You probably used a remote to turn your TV on an off. A typical remote uses infra-red (IR) light to send information to its host device. In this session we will use the same method to turn an LED on and off.
First, let’s do a warm-up exercise which will help you understand how to use the IR remote control and receiver.
WARM-UP EXPERIMENT
COMPONENTS
HARDWARE CONNECTIONS
Connect the IR Receiver Module V2 to digital pin 10 on the DRFduino.
Use the diagram below for reference:
Be sure that your power, ground and signal corrections are correct or you risk damaging your components.
When you have connected the components and checked your connections, plug the Arduino in to your PC with the USB cable so you can upload a program to the DFRduino.
CODE INPUT
You can find the code for this session in the IRremote library under the Lesson12_1 file.
Run the IRrecvDemo code in the examples.
Sample Code 12-1:
//This code comes from IRrecvDemo under examples from the IRremote library
// ITEM TWELVE- IR Receiver
#include <IRremote.h> // include IRremote.h library
int RECV_PIN = 10; //define RECV_PIN (variable) to be 10
IRrecv irrecv(RECV_PIN); // Set RECV_PIN (pin11) as the IR receiver
decode_results results; // define results (variable) to be where results of the IR receiver is located
void setup(){
Serial.begin(9600); //Set the baud rate to be 9600
irrecv.enableIRIn(); //enable IR decoding
}
void loop() {
// if the decoding data has been received; store that data into results
if (irrecv.decode(&results)) {
//Show the data in hexadecimals in the serial monitor
Serial.println(results.value, HEX);
irrecv.resume(); // wait to receive the next group of signals
}
}
Use this sample code to implement the behavior we want.
You can copy and paste it in to the Arduino IDE, but if you want to develop you skills we recommend typing it out.
When you have finished, click “Verify” to check the code for syntax errors. If the code verifies successfully, you can upload it to your DFRrduino.
Open Arduino IDE’s serial Monitor and set its baud rate to be 9600.
Hold the mini remote control against the IR receiver and press one of the buttons. You should see corresponding code on the serial monitor. When you press button “0”, serial port will receive the hexadecimal code FD30CF.
If you keep pressing one button, then “FFFFFFFF” will pop up in the edit box.
Normally, you will receive a six-digit number that starts with “FD…“. If you do not aim at the IR receiver with remote control in your hands, serial port might receive the wrong code.
The code above has been saved in the IRremote library ready for use.
Now let’s begin the remote controlled LED experiment.

**DATA BLOCK**.
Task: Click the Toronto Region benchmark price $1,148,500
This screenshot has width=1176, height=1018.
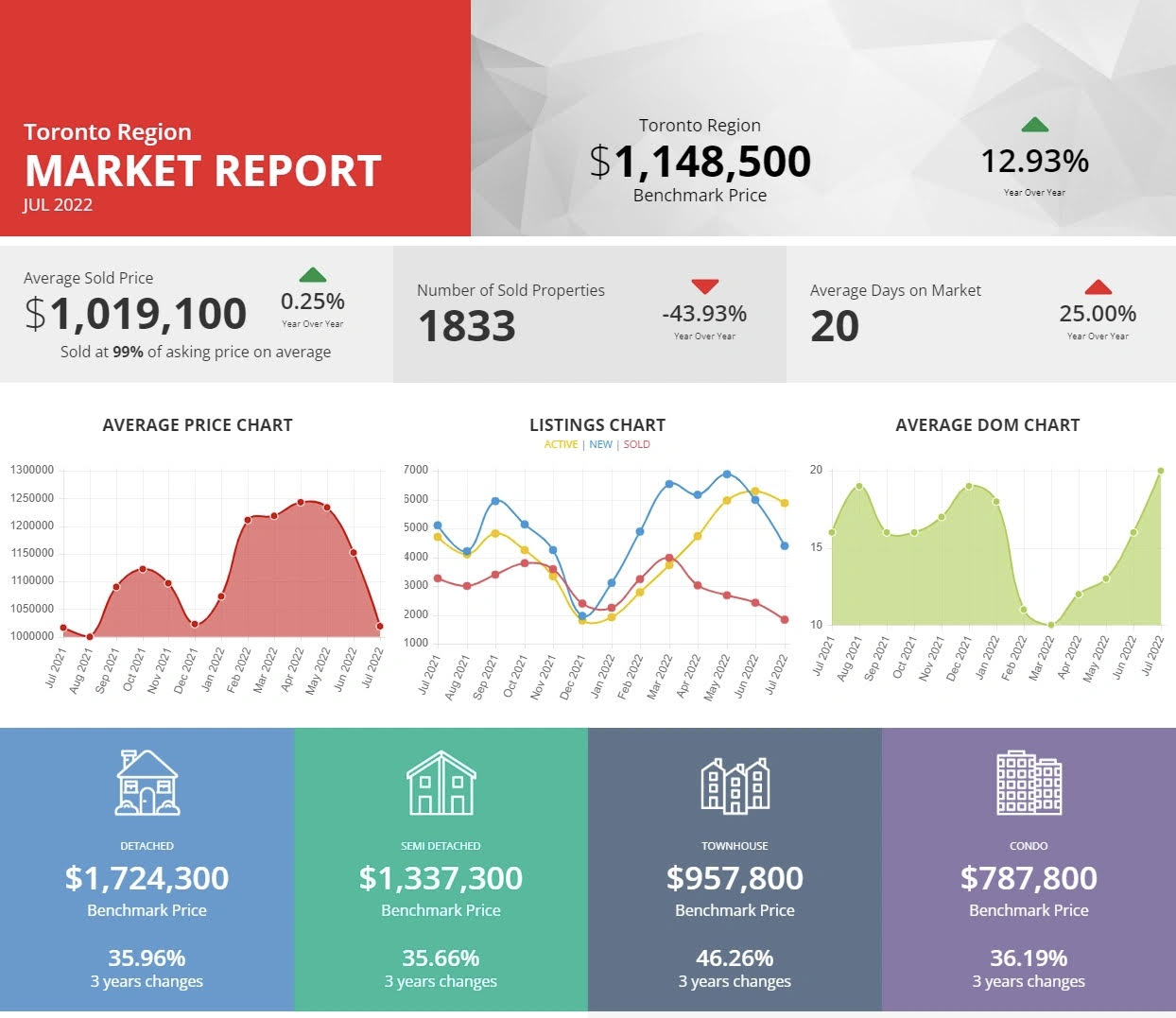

**REQUIRED WORK**.
**A)** List every section heading written in all capital letters in the IR remote tutorial.
**B)** According to the IR remote tutorial, what hexadecimal code does the serial port receive when button "0" is pressed?
**C)** Print the part of the IR remote tutorial that opens with the words containing "You can copy" and closes with "to be 9600.".
The data has no connection to the IR remote tutorial.

**TASK RESULTS**.
**A)**
WARM-UP EXPERIMENT
COMPONENTS
HARDWARE CONNECTIONS
CODE INPUT

**B)** FD30CF

**C)**
You can copy and paste it in to the Arduino IDE, but if you want to develop you skills we recommend typing it out.
When you have finished, click “Verify” to check the code for syntax errors. If the code verifies successfully, you can upload it to your DFRrduino.
Open Arduino IDE’s serial Monitor and set its baud rate to be 9600.